I reached back in time.
My husband and I had had a fight. Somewhere, we’d made a tradition of making up—we’d drive to Laguna Beach and listen to a live band or see art, things I really liked. That night, I was feeling particularly frisky, and had been running my foot up and down his leg under the table.
“Anastasia!” he said, removing my foot from his crotch.
“Mmm?” I giggled.
“This isn’t appropriate.”
I shot him a questioning look, “we’re in a dark restaurant and we don’t know anyone here anyway. What’s a little fun?”
“It makes me uncomfortable.”
“This from the king of public displays of affection?” I smiled. “Ease up.”
“It’s embarrassing,” he said.
“Fine,” I replied, and elbowed the cream that had been brought for my coffee right off the table.
A waiter hurried over.
“Oops,” I said, smiling. I could feel my husband glaring at me. “I am so sorry. I’m just not the kind of girl you should take to dinner. I do such embarrassing things.”
The waiter smiled and assured me it wasn’t a problem.
My husband half-apologized, half-berated me after the waiter had gone.
“It’s fine,” I said.
But it wasn’t. Later, my husband asked me if I wanted to take a stroll on the beach. Walking along with the cool sand at my feet and the moon high above us, I forgot myself again.

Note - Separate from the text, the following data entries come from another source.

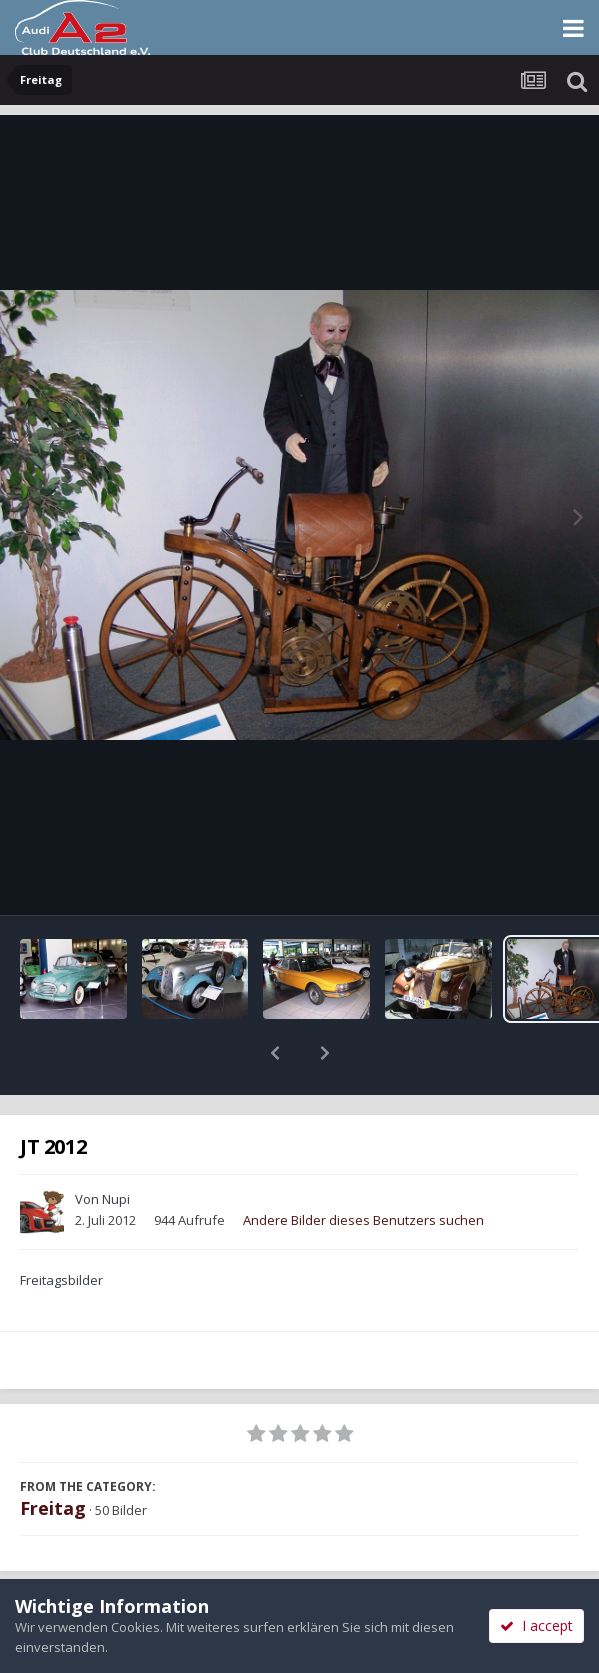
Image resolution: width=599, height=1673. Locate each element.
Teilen (149, 1575)
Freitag (53, 1456)
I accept (536, 1625)
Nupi (116, 1147)
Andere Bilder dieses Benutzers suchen (363, 1168)
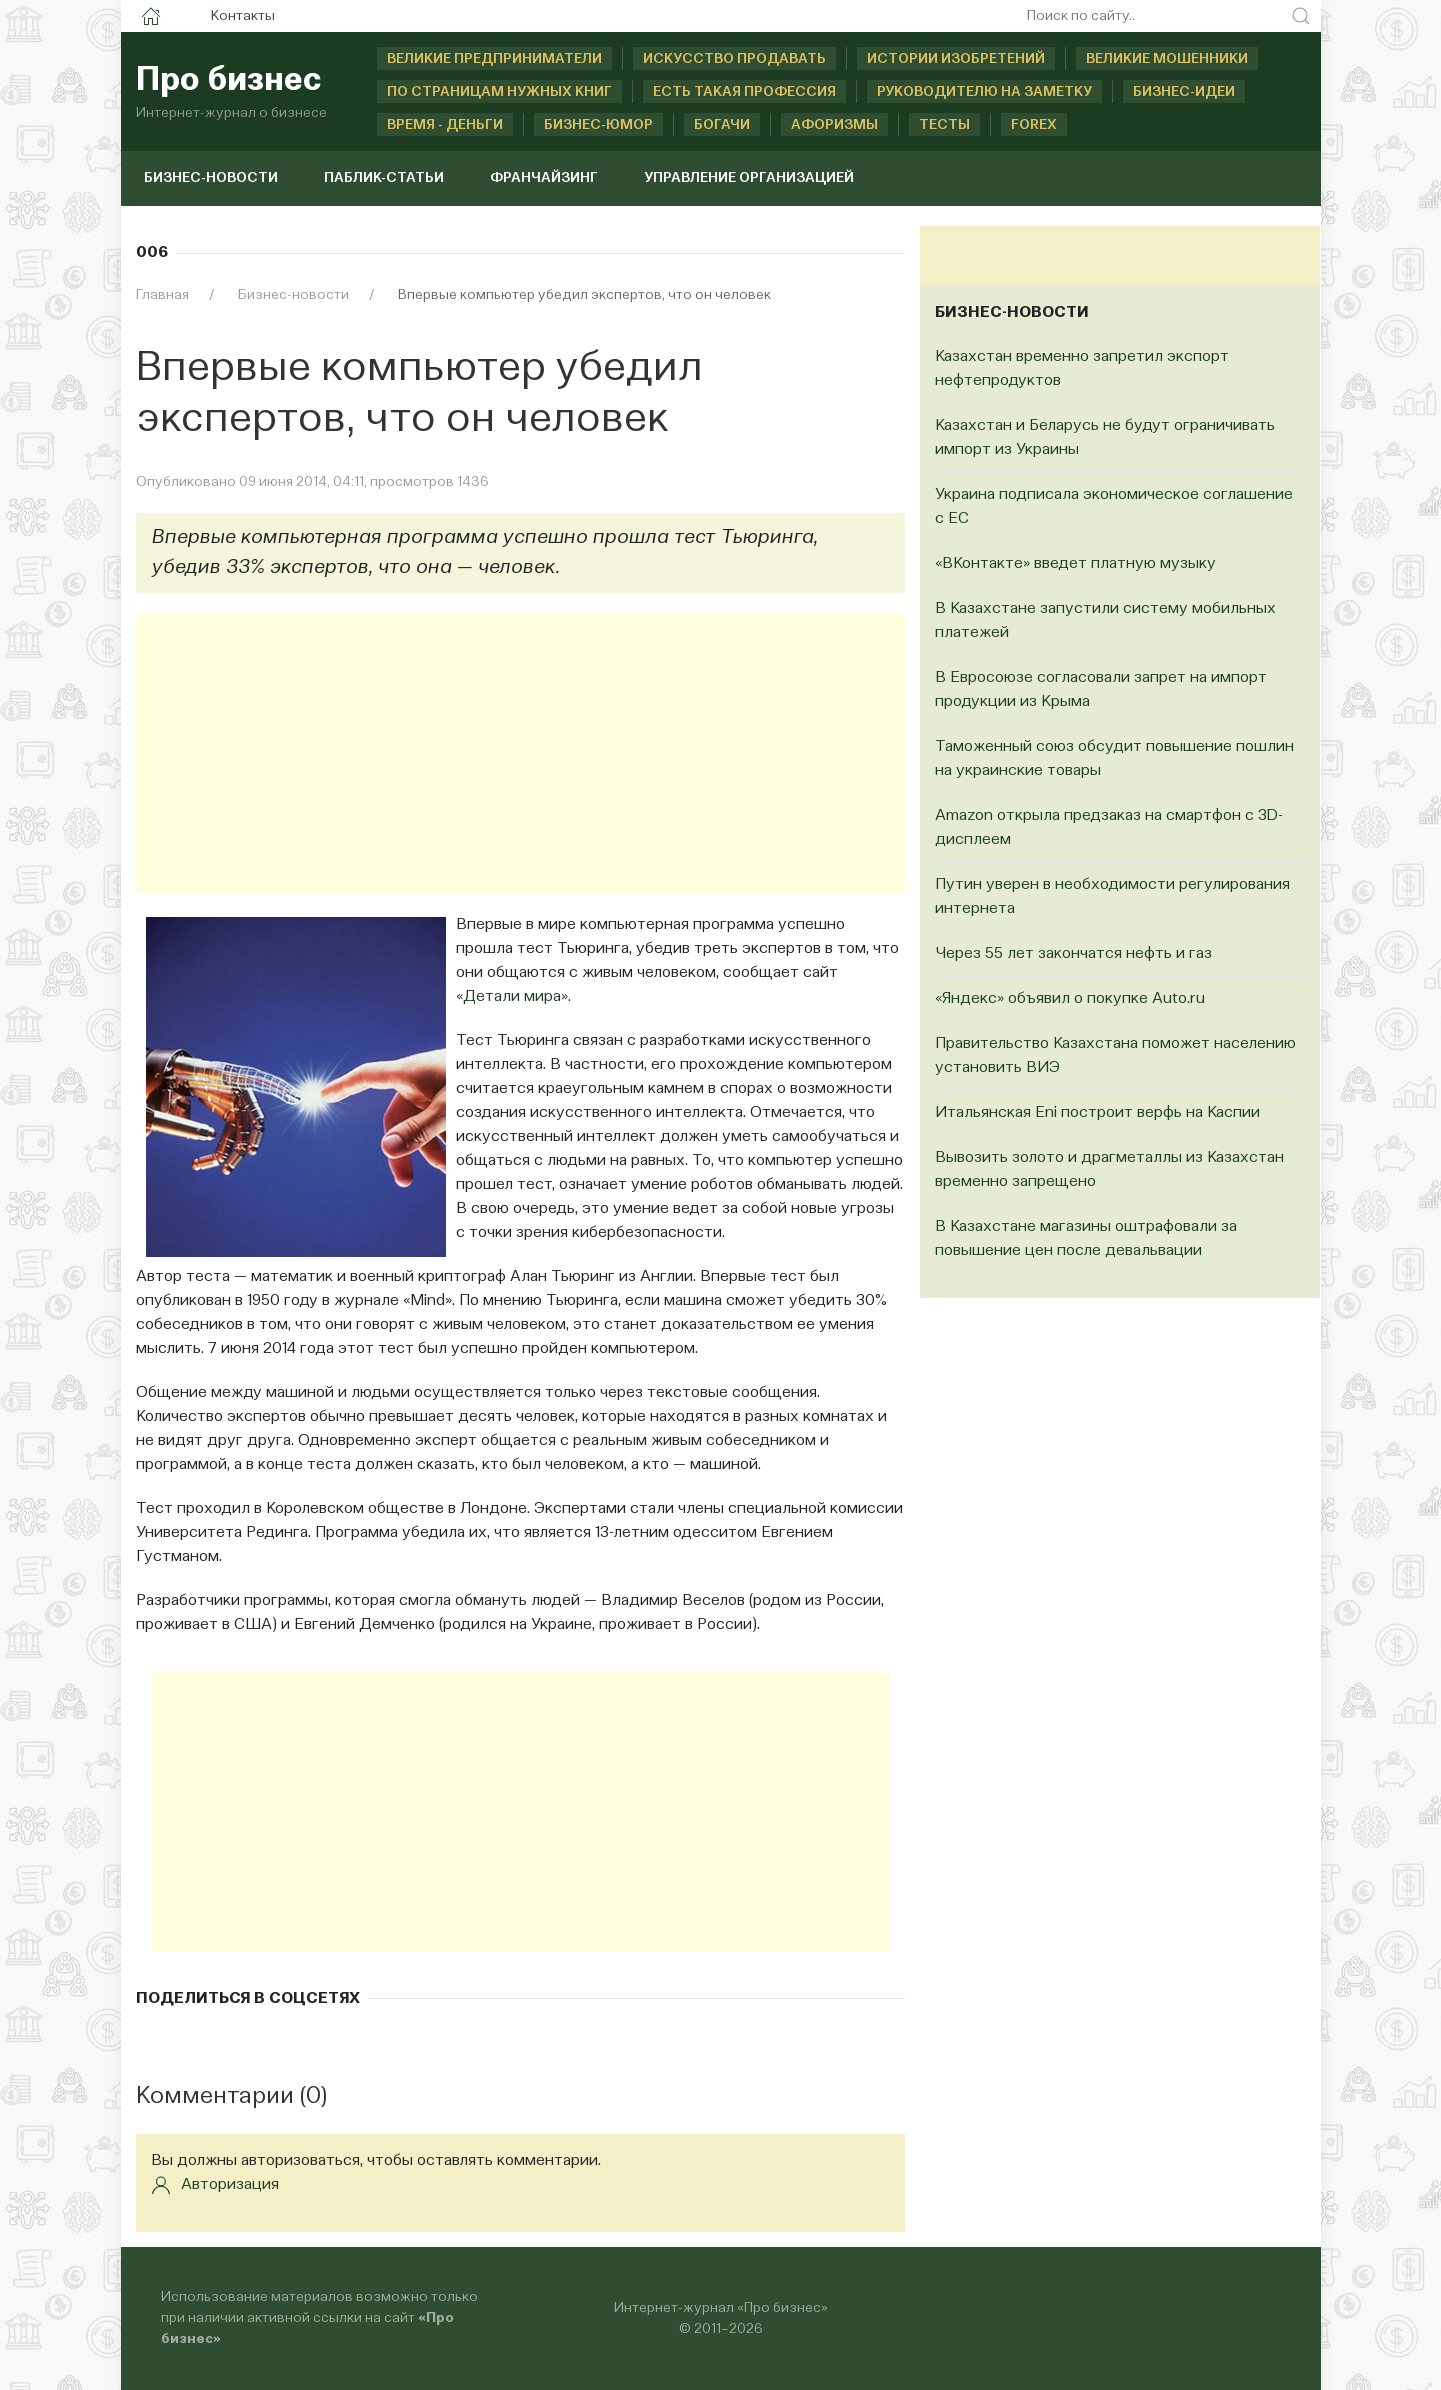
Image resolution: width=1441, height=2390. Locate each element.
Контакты (243, 16)
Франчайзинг (544, 178)
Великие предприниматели (494, 59)
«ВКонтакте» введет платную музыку (1075, 564)
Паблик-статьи (384, 178)
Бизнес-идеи (1184, 92)
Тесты (944, 125)
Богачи (722, 125)
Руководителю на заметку (984, 92)
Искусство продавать (734, 59)
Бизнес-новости (211, 178)
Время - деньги (445, 125)
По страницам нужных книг (499, 92)
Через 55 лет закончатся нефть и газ (1073, 954)
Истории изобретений (956, 59)
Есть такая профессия (744, 92)
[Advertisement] (521, 753)
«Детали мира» (512, 997)
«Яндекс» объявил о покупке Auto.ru (1070, 999)
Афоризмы (834, 125)
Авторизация (215, 2185)
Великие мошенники (1167, 59)
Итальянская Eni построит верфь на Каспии (1097, 1113)
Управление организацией (749, 178)
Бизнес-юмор (598, 125)
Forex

“You know what I want to do right now?” I asked him.
“What?”
“I want to fuck… in that lighthouse.”
He looked at it briefly, then turned back to me and said, plainly, “you’re demented.”
Love is stronger than reason. Love is stronger than desires. So he didn’t want to get down in a lighthouse. Big deal. It’s not as though we never had sex, I reasoned. Even if we generally only did the things he liked because he wasn’t into my “acrobatics.” I put these things away in the name of compromise. That’s marriage: compromise.
But little by little, I compromised everything about my body. I shut away my desires, I locked up my acrobatics, I erected a wall between my mind and my skin.
So there, in Las Vegas, amidst an orgy of pleasure and desire, I tried to call out for my body, but found I no longer knew how.
On the computer, when you lose your wi-fi signal, you can repair your connection. How do you repair your connection IRL?